- **Task item**:
Go over the material below and report every line that contains the word "element".

- **Dataset**:
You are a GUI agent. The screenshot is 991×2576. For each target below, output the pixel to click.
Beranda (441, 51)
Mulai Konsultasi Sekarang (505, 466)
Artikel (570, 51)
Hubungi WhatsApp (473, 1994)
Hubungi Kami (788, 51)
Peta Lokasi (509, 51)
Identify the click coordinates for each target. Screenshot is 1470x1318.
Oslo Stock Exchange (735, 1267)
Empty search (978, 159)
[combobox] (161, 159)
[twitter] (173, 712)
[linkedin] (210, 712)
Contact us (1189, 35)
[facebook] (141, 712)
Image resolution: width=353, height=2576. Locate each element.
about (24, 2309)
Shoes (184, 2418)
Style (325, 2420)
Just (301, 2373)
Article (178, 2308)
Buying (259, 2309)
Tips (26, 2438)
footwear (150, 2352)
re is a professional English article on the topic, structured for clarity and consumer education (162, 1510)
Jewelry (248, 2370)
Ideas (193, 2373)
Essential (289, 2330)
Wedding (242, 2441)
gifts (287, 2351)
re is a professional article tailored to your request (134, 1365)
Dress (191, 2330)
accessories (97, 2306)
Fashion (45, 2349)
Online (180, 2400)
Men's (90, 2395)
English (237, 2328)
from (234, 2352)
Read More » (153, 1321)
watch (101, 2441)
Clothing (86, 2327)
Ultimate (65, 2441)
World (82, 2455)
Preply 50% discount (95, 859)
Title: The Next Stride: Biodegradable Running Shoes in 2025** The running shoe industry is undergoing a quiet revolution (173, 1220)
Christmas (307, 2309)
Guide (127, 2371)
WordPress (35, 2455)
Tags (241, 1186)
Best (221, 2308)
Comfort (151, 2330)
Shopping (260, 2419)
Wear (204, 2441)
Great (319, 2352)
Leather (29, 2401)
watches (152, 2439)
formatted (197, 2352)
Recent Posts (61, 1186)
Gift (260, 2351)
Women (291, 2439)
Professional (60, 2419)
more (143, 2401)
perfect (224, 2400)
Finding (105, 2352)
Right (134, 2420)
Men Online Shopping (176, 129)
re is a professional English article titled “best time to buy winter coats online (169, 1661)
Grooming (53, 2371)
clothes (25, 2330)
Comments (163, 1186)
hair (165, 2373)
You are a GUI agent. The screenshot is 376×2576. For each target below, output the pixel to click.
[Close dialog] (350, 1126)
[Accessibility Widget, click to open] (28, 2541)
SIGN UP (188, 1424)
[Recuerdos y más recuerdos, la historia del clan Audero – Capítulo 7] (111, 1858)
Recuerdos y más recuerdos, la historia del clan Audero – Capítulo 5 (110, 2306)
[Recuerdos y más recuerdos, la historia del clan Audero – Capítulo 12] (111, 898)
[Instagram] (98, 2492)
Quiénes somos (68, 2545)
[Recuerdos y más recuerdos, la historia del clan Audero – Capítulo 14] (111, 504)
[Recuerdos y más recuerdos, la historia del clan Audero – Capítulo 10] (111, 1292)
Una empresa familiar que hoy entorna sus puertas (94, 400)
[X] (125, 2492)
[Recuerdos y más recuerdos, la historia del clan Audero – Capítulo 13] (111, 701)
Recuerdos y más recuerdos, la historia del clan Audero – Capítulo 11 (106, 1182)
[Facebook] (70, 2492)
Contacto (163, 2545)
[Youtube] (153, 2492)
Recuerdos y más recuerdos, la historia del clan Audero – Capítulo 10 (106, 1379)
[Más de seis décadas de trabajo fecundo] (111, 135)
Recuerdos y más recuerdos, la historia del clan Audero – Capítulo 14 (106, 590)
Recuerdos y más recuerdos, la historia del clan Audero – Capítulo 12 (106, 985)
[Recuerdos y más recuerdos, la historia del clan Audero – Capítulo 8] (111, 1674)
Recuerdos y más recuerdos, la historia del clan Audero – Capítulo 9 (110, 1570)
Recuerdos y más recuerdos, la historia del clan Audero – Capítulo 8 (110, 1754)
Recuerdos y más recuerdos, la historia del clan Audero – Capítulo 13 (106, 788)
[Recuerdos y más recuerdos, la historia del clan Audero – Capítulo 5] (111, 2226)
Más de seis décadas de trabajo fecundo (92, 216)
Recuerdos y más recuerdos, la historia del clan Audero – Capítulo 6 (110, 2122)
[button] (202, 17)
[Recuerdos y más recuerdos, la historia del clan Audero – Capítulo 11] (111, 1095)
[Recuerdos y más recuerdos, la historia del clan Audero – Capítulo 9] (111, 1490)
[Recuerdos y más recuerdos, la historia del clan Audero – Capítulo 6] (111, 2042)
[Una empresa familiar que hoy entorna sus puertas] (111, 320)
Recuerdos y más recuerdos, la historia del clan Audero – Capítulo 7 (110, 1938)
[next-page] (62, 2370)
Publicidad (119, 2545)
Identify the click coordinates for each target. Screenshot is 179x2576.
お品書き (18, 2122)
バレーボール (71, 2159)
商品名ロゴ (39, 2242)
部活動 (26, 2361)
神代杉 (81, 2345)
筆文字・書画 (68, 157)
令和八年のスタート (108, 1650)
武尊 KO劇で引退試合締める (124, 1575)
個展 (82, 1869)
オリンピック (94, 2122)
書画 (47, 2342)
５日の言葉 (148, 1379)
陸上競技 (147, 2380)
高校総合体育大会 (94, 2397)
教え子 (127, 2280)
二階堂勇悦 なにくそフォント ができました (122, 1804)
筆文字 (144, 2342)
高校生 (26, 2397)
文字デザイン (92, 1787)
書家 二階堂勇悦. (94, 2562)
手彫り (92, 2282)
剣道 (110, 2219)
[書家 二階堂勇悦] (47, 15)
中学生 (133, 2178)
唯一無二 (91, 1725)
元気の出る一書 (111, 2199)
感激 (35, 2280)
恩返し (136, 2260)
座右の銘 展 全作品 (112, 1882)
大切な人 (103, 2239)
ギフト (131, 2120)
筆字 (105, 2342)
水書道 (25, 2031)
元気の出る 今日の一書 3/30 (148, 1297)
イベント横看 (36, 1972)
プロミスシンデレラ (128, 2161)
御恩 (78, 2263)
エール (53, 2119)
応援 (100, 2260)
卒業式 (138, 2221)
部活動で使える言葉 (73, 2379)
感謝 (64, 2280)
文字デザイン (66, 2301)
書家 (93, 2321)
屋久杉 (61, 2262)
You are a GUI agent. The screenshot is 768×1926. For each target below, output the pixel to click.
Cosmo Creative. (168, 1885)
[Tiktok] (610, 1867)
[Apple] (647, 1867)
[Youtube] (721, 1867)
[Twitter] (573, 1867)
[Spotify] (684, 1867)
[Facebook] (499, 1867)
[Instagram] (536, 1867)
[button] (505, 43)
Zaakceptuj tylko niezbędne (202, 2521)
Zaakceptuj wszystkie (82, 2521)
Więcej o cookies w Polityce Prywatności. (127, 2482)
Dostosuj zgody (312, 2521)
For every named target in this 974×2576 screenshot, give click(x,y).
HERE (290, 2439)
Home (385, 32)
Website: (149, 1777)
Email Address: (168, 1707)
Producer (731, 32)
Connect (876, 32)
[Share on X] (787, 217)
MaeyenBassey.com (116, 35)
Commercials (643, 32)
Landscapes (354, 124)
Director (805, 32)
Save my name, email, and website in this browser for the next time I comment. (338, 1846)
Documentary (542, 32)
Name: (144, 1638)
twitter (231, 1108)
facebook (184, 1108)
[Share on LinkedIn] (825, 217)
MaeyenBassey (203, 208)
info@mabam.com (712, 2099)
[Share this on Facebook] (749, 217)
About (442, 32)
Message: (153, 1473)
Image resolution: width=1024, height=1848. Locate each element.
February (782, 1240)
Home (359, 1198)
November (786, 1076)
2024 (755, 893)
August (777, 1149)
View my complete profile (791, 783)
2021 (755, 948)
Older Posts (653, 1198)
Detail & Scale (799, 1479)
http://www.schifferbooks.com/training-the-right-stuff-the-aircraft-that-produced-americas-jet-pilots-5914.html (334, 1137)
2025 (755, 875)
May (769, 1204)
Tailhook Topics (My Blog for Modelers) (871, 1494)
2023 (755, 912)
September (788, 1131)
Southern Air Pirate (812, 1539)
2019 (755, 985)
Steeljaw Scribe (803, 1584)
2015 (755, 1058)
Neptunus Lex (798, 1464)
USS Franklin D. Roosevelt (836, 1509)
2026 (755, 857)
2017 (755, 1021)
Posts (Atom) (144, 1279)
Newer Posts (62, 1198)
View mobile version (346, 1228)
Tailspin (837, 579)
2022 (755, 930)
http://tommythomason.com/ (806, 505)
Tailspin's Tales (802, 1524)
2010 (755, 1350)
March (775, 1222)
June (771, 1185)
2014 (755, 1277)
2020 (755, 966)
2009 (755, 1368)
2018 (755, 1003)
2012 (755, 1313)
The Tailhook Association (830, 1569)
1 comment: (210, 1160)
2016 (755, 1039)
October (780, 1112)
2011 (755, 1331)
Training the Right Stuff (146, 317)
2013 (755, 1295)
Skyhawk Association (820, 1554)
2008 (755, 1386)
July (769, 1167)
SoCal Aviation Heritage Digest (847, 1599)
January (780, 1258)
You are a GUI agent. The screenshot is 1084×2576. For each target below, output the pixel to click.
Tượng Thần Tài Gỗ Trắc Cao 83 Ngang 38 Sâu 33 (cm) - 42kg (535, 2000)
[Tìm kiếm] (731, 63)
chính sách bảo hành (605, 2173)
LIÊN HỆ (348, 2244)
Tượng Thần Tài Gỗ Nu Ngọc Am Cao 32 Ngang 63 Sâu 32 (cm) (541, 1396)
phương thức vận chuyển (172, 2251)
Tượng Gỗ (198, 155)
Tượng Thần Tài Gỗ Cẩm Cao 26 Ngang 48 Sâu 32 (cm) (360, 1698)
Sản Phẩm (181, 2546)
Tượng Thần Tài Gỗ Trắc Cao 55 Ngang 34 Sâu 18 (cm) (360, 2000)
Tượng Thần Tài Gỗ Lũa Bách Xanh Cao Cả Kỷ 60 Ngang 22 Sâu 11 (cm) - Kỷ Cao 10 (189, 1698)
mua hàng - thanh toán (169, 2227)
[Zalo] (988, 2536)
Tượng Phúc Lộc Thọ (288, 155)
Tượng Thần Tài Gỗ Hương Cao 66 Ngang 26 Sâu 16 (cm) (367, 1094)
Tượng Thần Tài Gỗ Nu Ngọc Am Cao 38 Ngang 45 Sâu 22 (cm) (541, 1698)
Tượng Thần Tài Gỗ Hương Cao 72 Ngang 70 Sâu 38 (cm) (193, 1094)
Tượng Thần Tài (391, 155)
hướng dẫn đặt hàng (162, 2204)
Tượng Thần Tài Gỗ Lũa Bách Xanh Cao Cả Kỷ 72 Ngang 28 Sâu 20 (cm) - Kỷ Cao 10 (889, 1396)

- **Written solution**:
Image resolution: width=353, height=2576. Locate each element.
Image resolution: width=1024, height=1848. Locate each element.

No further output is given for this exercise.